The actual sale price was $15 million, but Clinical Data said it retained $4.5 million in cash from Vital Scientific immediately before the sale.
CEO Drew Fromkin said the divestiture is “the latest and most significant step” in Clinical Data’s plan to “devote all of our resources to our IP-driven pharmacogenomics tests and targeted therapeutics, as well as our genomics services division.”
ELITech President Pierre Debiais said the acquisition is important to his firm because “it complements the company's current portfolio of IVD products and, in particular, its clinical reagents business.”
Clinical Data said this is the third move it has made to let go of its IVD enterprises. The company last November sold its Australia-based Vital Diagnostics business for $1 million, and in June this year it sold its US-based Clinical Data Sales and Service arm for around $7 million.
Molecular Dx Company XDx Files IPO Papers; Funds May Pay for Acquisitions
Molecular diagnostics company XDx has filed an initial public offering prospectus with the US Securities and Exchange Commission.

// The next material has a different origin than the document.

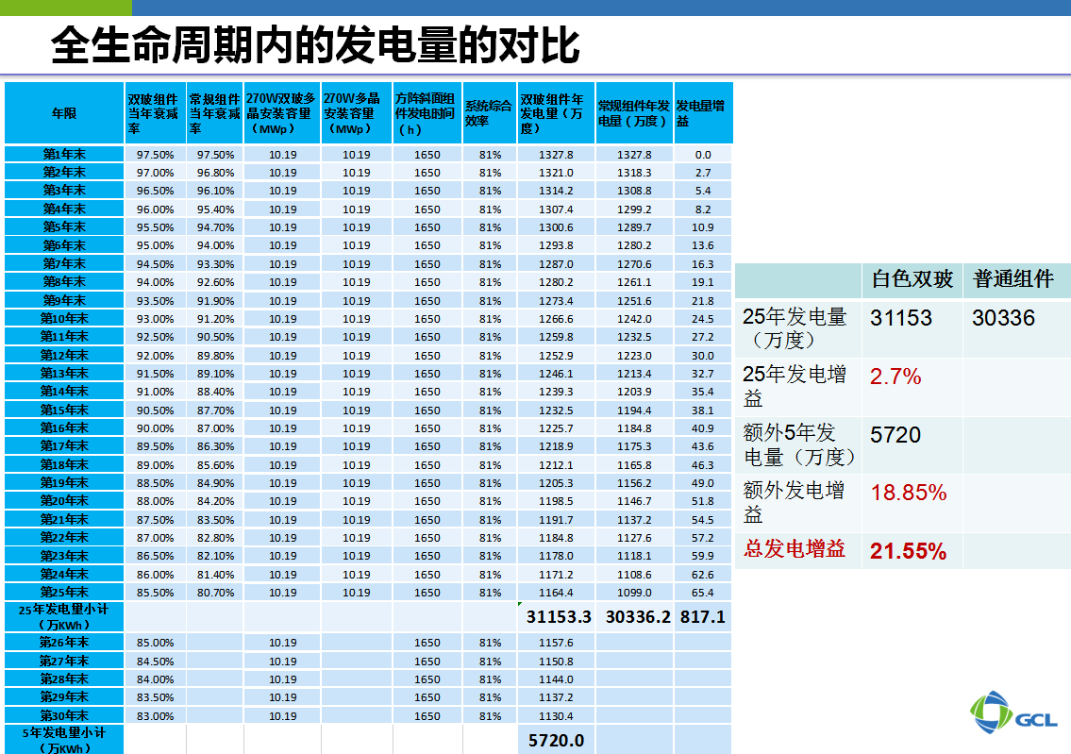Select the 方阵斜面组件发电时间 header cell

pos(427,113)
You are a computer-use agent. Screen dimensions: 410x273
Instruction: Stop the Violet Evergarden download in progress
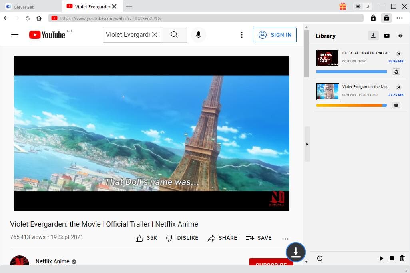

XDx, which develops diagnostics for immune-mediated disorders in patients who require long-term monitoring, said it plans to use the funds generated by the offering to expand infrastructure, propel R&D to support current and future tests, increase sales, marketing, and research staff, and expand its facilities.
The Brisbane, Calif.-based company may also use the proceeds to expand other businesses or technologies, either through acquisitions or investments.
The company launched its first test, the AlloMap HTx molecular expression test, in January 2005. The test, which costs $2,950, is designed to monitor heart transplant recipients for acute cellular rejection.
The company said it is also in the process of developing a second gene expression-based test, the AlloMap LTx molecular expression test, which would monitor lung transplant recipients for acute cellular rejection.
XDx is also designing a clinical study to create a gene-expression test to monitor for disease flares in patients with systemic lupus erythematosus, and “intend[s] to pursue tests to monitor other immune-mediated conditions with significant unmet medical needs with the goal of making our genomic-based tests standard diagnostic procedures,” the company said in the SEC filing.
XDx said in the filing that it has not yet determined the number of shares it will make available or the price at which they will be offered. Also, it said that its filing has not yet become effective with the SEC.
The offering is being underwritten by JP Morgan, Morgan Stanley, Piper Jaffray, and JMP Securities, according to the SEC filing.
XDx was formed in 1998 as Hippocratic Engineering. It was renamed Expression Diagnostics in 2002, and renamed again as XDx in July of this year.